:: Data excerpts ::

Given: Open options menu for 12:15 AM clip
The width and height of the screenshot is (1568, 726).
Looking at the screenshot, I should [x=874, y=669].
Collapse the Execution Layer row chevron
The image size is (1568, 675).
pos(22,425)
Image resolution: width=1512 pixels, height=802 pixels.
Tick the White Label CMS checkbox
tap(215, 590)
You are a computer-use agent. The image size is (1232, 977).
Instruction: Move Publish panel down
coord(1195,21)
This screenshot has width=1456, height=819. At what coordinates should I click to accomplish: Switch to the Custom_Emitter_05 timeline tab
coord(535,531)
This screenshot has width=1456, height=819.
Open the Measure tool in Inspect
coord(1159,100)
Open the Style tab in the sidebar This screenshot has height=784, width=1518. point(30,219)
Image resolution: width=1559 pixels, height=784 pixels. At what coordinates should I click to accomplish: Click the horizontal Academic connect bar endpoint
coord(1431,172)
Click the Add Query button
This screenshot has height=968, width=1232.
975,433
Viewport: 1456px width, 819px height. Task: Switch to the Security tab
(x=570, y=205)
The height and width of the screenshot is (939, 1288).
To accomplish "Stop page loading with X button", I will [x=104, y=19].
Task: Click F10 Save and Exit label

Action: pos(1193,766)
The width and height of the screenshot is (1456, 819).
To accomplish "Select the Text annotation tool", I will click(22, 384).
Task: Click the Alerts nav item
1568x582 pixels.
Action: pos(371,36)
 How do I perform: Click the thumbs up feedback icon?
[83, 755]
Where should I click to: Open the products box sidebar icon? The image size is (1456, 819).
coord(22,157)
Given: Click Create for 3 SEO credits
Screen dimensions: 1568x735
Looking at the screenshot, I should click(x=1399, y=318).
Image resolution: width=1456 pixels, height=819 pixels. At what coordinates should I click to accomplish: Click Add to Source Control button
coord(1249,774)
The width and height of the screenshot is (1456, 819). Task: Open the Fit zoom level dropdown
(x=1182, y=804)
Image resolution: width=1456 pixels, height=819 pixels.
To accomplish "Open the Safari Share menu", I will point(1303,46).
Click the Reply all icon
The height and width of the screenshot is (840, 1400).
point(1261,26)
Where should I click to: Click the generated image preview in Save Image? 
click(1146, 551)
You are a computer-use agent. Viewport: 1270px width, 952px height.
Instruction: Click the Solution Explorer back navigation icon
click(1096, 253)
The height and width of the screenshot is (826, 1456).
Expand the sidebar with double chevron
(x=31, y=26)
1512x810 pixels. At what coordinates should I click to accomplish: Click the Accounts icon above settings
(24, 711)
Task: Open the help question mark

:::

Work to complete ▸ All of the entries above should be written out again exactly.

Solution ▸
Given: Open options menu for 12:15 AM clip
The width and height of the screenshot is (1568, 726).
Looking at the screenshot, I should [x=874, y=669].
Collapse the Execution Layer row chevron
The image size is (1568, 675).
pos(22,425)
Image resolution: width=1512 pixels, height=802 pixels.
Tick the White Label CMS checkbox
tap(215, 590)
You are a computer-use agent. The image size is (1232, 977).
Instruction: Move Publish panel down
coord(1195,21)
This screenshot has width=1456, height=819. At what coordinates should I click to accomplish: Switch to the Custom_Emitter_05 timeline tab
coord(535,531)
This screenshot has width=1456, height=819.
Open the Measure tool in Inspect
coord(1159,100)
Open the Style tab in the sidebar This screenshot has height=784, width=1518. point(30,219)
Image resolution: width=1559 pixels, height=784 pixels. At what coordinates should I click to accomplish: Click the horizontal Academic connect bar endpoint
coord(1431,172)
Click the Add Query button
This screenshot has height=968, width=1232.
975,433
Viewport: 1456px width, 819px height. Task: Switch to the Security tab
(x=570, y=205)
The height and width of the screenshot is (939, 1288).
To accomplish "Stop page loading with X button", I will [x=104, y=19].
Task: Click F10 Save and Exit label

Action: pos(1193,766)
The width and height of the screenshot is (1456, 819).
To accomplish "Select the Text annotation tool", I will click(22, 384).
Task: Click the Alerts nav item
1568x582 pixels.
Action: pos(371,36)
 How do I perform: Click the thumbs up feedback icon?
[83, 755]
Where should I click to: Open the products box sidebar icon? The image size is (1456, 819).
coord(22,157)
Given: Click Create for 3 SEO credits
Screen dimensions: 1568x735
Looking at the screenshot, I should click(x=1399, y=318).
Image resolution: width=1456 pixels, height=819 pixels. At what coordinates should I click to accomplish: Click Add to Source Control button
coord(1249,774)
The width and height of the screenshot is (1456, 819). Task: Open the Fit zoom level dropdown
(x=1182, y=804)
Image resolution: width=1456 pixels, height=819 pixels.
To accomplish "Open the Safari Share menu", I will point(1303,46).
Click the Reply all icon
The height and width of the screenshot is (840, 1400).
point(1261,26)
Where should I click to: Click the generated image preview in Save Image? 
click(1146, 551)
You are a computer-use agent. Viewport: 1270px width, 952px height.
Instruction: Click the Solution Explorer back navigation icon
click(1096, 253)
The height and width of the screenshot is (826, 1456).
Expand the sidebar with double chevron
(x=31, y=26)
1512x810 pixels. At what coordinates should I click to accomplish: Click the Accounts icon above settings
(24, 711)
Task: Open the help question mark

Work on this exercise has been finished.